Writing Tip Thursday #2: Plan It

Hey!  So you guys seemed to like the last writing tip, so here’s my next installment!  This one…well, we’ll talk about it.

Tip #2: Plan It

I can already hear some of you griping about this.  “But I write just fine with a white screen in front of me, thank you very much.  I don’t need to plan anything.”

Until very recently (like 3 months ago), I was this person.  Give me a blank piece of paper and a casual observation of something that got the wheels spinning, and I was off and running.  I wrote something like 30 pages in a notebook about St.
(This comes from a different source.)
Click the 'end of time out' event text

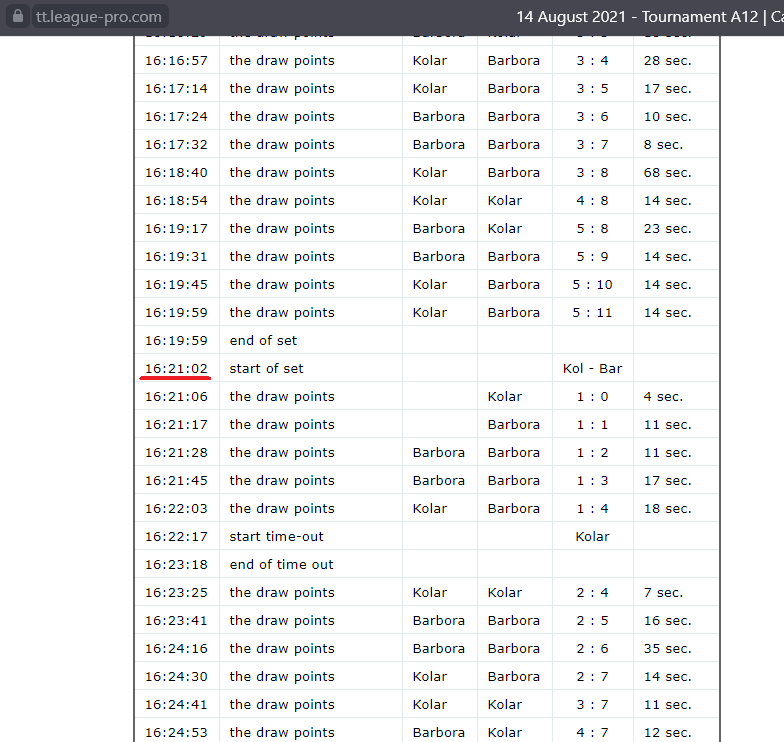click(x=281, y=564)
Peter as a teenager meeting Jesus just because I read someone say Jesus was a passive aggressive rebel with real trouble with authority.  I thought that sounded awesome and I needed to write that out.  Instead, the story transformed into me working through some demons.

So I get it.  Being a pantser (someone who writes “by the seat of their pants”) is still how I get a story idea rolling.

But I’m quickly discovering how helpful actually plans can be.  You’d think I’d have realized this before, being a teacher and preaching to my students how important planning is, but it didn’t apply to me.

God, I really am my students some days.

My first full-length novel was a work in progress for something like 4 years or more.  In the Word doc I used for the story, I kept a loose outline of what I wanted to happen in the story.  I had even written the ending already, since that was what had come to mind for me when creating the idea for it.  (And let me tell you, I never write the ending first.)

That outline helped me remember what I was thinking for the story.  I used that as a guideline to keep me on track, though I didn’t completely follow it.  I fleshed things out more as I went along, adding scenes here or there, changing scenes that no longer worked.  So while I wasn’t 100% tied to my plans, they certainly helped.

They gave me something to look forward to.  There were scenes I wanted to write badly and working chronologically through the story kept me motivated to keep writing to get to those scenes.

The plans also helped me remember what my end goal was.  That story had a purpose, a character arc that I was especially excited about.  Without my outline, I might have forgotten that over the years.

But plans don’t have to just be for stories like that, works years in the process.

My next story (which I’m still writing) is a retelling of Robin Hood, from Marian’s perspective.  I actually found a 16 page draft of a particularly moving scene on my desktop, written two years ago.  For that, there was no outline, just familiar characters I love and an interesting conflict.

So I created an outline.  The story was vivid in my head and before I knew it, I’d planned out nearly the entire story in a couple of afternoons.  And once I had that outline, I was excited to get to writing it.

Sure, my plans changed a little once I got the story going.  I thought of interesting plot twists, unexpected conflicts, and making one character darker than I had originally planned.  But I had a guideline to work off of, and idea how I wanted things to eventually go.  So even when I didn’t use the entire outline, I had a framework to stick to.  Now, around 2 months later, I’m now up to about 43,000 words.

And actually, I’m dealing with a little writer’s block because some of my scenes aren’t coming together right.  Why?  Because I didn’t plan those out.

Every writer has their own process for planning that works for them.  I don’t want to suggest one sure-fire way of doing it because I don’t know what that looks like.  For me, it involves notebook paper and a pencil.  Always.  There’s just something about paper that gets my creative juices flowing.

My process is basically to become semi-obsessed with some crazy idea to the point where my hand itches to write it.  At that point, I can usually visualize how I want the story to start.  I make a bullet point list of how I see the story going.  It usually ends up looking a little something like this:

“-Jade walks through the school, trying to avoid everyone’s notice.

-Ryan sees her, moves through the hall toward her.  Jade confronts him for spreading rumors about her.”

Sometimes I am wildly specific about what I want happening, other times I’m incredibly vague.  It depends on how well I see the scene in my head.  Most of the time, my head plays it out like a movie.

I try not to start writing until I have a plan now.  And if I’m not excited about the story after I have my plans, it probably means there’s something wrong with the story, that the conflict is lacking or something is missing–another subplot probably.

I saw that author Aimee Carter (The Goddess Test) uses note cards to plot out her stories, writing major events on the cards and rearranging them as needed to make the story work.  I thought that was pretty smart, but I don’t think it will work for me.

Planning is hard.  It’s hard to want to sit down and map everything out before you get going.  I totally get it.  Ironically, I didn’t plan this post out before I started writing it.  Did it work?  I think so.  But this is also a 1,000 word post and not a 50,000+ word novel with characters, plot, and conflicts.  I can get away with it here.  I can’t there.

It may take some time to discover what your method is and that’s ok.  Even published authors will frequently post about how their process suddenly doesn’t work with the new book they’re writing.  Every novel is its own adventure and we learn new things about ourselves along the way.

I think that’s really what the creative process’s purpose is, actually.